▶ _Set problem_
Copy out the rows below word for word, starting with the line that contains "Go to next page of sitemaps" and going on through the line that contains "coord(339,301)". Output only those lines.

▶ _Information supplied_
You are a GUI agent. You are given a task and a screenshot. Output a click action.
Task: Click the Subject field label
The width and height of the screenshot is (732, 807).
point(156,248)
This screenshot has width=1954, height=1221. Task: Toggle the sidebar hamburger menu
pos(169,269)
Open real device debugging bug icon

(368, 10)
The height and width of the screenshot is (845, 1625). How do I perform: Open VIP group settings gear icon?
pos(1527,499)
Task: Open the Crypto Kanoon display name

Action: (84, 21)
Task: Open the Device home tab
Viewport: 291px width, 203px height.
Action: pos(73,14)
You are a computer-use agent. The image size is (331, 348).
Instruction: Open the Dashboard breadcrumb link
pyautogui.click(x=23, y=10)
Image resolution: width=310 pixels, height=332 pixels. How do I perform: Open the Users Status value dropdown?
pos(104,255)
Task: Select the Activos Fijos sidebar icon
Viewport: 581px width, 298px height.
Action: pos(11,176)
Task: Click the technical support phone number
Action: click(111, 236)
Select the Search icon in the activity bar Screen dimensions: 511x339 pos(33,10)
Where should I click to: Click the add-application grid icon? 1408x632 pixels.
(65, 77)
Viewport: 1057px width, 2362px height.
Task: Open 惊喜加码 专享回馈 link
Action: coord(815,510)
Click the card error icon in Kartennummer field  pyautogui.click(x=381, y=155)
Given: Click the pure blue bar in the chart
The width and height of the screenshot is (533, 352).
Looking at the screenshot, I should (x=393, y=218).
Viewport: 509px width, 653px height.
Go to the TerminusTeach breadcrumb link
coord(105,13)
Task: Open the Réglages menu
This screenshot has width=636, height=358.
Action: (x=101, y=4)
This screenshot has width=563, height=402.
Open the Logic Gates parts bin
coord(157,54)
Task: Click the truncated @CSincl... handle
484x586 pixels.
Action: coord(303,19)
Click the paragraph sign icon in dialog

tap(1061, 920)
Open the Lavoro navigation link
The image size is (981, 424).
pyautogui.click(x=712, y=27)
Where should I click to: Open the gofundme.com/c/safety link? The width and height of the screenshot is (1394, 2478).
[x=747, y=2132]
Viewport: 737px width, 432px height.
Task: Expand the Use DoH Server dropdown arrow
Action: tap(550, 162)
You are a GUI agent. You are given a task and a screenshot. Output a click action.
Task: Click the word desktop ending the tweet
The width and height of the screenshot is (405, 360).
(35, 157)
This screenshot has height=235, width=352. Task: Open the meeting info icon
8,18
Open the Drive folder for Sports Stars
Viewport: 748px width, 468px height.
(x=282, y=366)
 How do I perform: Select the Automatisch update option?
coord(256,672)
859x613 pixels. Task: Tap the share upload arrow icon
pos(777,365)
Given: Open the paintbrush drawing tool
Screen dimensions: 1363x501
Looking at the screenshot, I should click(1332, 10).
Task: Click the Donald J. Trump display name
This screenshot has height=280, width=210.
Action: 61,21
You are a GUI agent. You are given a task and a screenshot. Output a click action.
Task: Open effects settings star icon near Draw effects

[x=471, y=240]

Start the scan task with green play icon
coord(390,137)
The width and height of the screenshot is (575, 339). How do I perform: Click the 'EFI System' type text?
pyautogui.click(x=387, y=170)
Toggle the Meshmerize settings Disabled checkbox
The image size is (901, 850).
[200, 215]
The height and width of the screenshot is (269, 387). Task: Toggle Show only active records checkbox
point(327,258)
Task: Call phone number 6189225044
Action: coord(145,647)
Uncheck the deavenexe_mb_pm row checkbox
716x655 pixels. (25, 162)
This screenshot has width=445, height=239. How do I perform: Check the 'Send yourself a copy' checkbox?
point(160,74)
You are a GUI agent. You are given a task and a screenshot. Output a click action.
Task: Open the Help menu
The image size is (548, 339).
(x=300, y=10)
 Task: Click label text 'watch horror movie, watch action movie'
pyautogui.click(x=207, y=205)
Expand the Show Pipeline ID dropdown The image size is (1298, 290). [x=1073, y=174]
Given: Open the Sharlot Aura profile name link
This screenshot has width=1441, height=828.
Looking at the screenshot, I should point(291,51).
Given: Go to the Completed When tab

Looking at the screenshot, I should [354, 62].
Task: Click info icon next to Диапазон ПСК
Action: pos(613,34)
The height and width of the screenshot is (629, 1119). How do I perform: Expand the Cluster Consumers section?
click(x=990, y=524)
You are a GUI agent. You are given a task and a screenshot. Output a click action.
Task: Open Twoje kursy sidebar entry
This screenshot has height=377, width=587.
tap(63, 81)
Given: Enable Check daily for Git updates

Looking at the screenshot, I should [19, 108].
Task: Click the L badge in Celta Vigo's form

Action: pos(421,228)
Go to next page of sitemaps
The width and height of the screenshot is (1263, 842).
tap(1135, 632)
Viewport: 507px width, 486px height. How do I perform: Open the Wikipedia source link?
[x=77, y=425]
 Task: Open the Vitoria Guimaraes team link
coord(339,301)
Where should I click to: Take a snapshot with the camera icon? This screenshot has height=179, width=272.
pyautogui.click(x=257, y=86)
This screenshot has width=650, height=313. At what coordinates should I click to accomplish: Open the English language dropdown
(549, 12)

▶ _Solution for this exercise_
Go to next page of sitemaps
The width and height of the screenshot is (1263, 842).
tap(1135, 632)
Viewport: 507px width, 486px height. How do I perform: Open the Wikipedia source link?
[x=77, y=425]
 Task: Open the Vitoria Guimaraes team link
coord(339,301)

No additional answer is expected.